[START Data extract]

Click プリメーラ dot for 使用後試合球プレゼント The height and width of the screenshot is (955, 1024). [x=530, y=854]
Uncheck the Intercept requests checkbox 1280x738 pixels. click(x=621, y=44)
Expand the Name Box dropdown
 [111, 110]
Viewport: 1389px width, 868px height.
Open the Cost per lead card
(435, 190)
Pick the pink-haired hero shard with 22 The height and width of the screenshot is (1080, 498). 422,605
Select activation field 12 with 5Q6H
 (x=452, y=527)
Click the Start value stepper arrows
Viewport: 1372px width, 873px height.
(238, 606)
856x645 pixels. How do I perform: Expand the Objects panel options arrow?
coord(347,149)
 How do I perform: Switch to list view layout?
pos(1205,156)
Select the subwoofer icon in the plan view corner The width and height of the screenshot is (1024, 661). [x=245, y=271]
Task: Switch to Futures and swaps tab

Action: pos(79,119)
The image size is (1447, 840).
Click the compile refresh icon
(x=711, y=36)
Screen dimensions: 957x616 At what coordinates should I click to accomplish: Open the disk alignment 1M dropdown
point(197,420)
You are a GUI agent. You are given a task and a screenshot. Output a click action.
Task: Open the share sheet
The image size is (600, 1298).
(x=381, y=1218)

[END Data extract]

Output every line of the material above as a JSON list of strings, one string per line, leaving out blank lines.

[
  "Click プリメーラ dot for 使用後試合球プレゼント The height and width of the screenshot is (955, 1024). [x=530, y=854]",
  "Uncheck the Intercept requests checkbox 1280x738 pixels. click(x=621, y=44)",
  "Expand the Name Box dropdown",
  " [111, 110]",
  "Viewport: 1389px width, 868px height.",
  "Open the Cost per lead card",
  "(435, 190)",
  "Pick the pink-haired hero shard with 22 The height and width of the screenshot is (1080, 498). 422,605",
  "Select activation field 12 with 5Q6H",
  " (x=452, y=527)",
  "Click the Start value stepper arrows",
  "Viewport: 1372px width, 873px height.",
  "(238, 606)",
  "856x645 pixels. How do I perform: Expand the Objects panel options arrow?",
  "coord(347,149)",
  " How do I perform: Switch to list view layout?",
  "pos(1205,156)",
  "Select the subwoofer icon in the plan view corner The width and height of the screenshot is (1024, 661). [x=245, y=271]",
  "Task: Switch to Futures and swaps tab",
  "Action: pos(79,119)",
  "The image size is (1447, 840).",
  "Click the compile refresh icon",
  "(x=711, y=36)",
  "Screen dimensions: 957x616 At what coordinates should I click to accomplish: Open the disk alignment 1M dropdown",
  "point(197,420)",
  "You are a GUI agent. You are given a task and a screenshot. Output a click action.",
  "Task: Open the share sheet",
  "The image size is (600, 1298).",
  "(x=381, y=1218)"
]